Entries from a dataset
** begin **
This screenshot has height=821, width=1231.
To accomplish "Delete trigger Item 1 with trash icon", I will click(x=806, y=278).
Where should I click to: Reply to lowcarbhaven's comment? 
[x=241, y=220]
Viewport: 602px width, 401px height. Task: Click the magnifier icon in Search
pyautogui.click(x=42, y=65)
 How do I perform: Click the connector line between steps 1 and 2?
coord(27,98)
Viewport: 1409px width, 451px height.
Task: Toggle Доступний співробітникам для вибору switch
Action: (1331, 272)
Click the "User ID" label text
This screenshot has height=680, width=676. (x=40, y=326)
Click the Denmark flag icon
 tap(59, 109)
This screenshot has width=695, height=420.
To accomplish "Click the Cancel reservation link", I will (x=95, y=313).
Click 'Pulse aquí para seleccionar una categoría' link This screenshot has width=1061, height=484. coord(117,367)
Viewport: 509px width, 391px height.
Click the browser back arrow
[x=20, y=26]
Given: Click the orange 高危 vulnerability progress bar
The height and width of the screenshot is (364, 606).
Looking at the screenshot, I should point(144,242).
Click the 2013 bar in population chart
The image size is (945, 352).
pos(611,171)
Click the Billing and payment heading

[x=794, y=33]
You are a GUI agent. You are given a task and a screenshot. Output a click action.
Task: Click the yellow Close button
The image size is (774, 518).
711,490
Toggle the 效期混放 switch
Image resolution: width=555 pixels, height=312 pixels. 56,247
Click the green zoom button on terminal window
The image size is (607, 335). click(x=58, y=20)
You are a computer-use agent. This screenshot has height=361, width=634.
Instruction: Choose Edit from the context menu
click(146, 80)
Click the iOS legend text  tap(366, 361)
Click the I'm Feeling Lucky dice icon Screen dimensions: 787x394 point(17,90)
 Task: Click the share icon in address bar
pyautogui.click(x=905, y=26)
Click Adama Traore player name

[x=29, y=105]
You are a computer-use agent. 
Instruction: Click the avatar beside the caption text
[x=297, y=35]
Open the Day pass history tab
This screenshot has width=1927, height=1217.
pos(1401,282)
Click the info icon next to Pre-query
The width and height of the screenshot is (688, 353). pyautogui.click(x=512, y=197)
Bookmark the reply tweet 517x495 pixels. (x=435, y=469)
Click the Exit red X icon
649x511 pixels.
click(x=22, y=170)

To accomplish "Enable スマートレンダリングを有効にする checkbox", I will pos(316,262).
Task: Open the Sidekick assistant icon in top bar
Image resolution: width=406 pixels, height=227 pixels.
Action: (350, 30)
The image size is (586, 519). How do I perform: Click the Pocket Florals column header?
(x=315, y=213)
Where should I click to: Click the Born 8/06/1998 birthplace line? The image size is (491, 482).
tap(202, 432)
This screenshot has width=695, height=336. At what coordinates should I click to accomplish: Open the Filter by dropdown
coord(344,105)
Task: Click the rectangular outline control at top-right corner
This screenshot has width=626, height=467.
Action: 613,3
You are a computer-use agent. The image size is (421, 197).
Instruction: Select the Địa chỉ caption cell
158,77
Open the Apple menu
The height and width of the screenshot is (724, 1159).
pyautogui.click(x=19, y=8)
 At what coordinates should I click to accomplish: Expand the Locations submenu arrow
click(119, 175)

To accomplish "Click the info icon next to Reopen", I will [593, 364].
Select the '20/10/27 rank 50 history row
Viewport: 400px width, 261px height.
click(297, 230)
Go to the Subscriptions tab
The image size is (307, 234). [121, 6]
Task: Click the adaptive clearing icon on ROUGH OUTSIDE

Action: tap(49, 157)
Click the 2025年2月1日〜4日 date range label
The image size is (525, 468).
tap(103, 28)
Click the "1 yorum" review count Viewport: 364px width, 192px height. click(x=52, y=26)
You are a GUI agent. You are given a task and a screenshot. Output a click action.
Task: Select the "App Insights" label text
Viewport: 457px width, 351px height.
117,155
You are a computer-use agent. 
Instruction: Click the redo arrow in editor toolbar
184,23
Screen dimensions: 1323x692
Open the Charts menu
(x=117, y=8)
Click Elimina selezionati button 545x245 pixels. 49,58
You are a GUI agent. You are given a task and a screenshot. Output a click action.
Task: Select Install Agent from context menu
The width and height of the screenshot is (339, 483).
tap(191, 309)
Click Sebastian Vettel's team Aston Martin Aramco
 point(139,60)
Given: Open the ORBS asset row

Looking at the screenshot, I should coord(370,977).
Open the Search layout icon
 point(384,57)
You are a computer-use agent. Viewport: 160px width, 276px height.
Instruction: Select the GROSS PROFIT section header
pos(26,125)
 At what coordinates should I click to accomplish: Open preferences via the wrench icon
** end **
→ TO DO: Render the part of the entries that opens with the line containing "Click the green" and closes with the line containing "pyautogui.click(x=905, y=26)" as a JSON list of strings, one string per line, leaving out any blank lines. Include both of those lines and nothing outside them.

→ IN RESPONSE:
[
  "Click the green zoom button on terminal window",
  "The image size is (607, 335). click(x=58, y=20)",
  "You are a computer-use agent. This screenshot has height=361, width=634.",
  "Instruction: Choose Edit from the context menu",
  "click(146, 80)",
  "Click the iOS legend text  tap(366, 361)",
  "Click the I'm Feeling Lucky dice icon Screen dimensions: 787x394 point(17,90)",
  " Task: Click the share icon in address bar",
  "pyautogui.click(x=905, y=26)"
]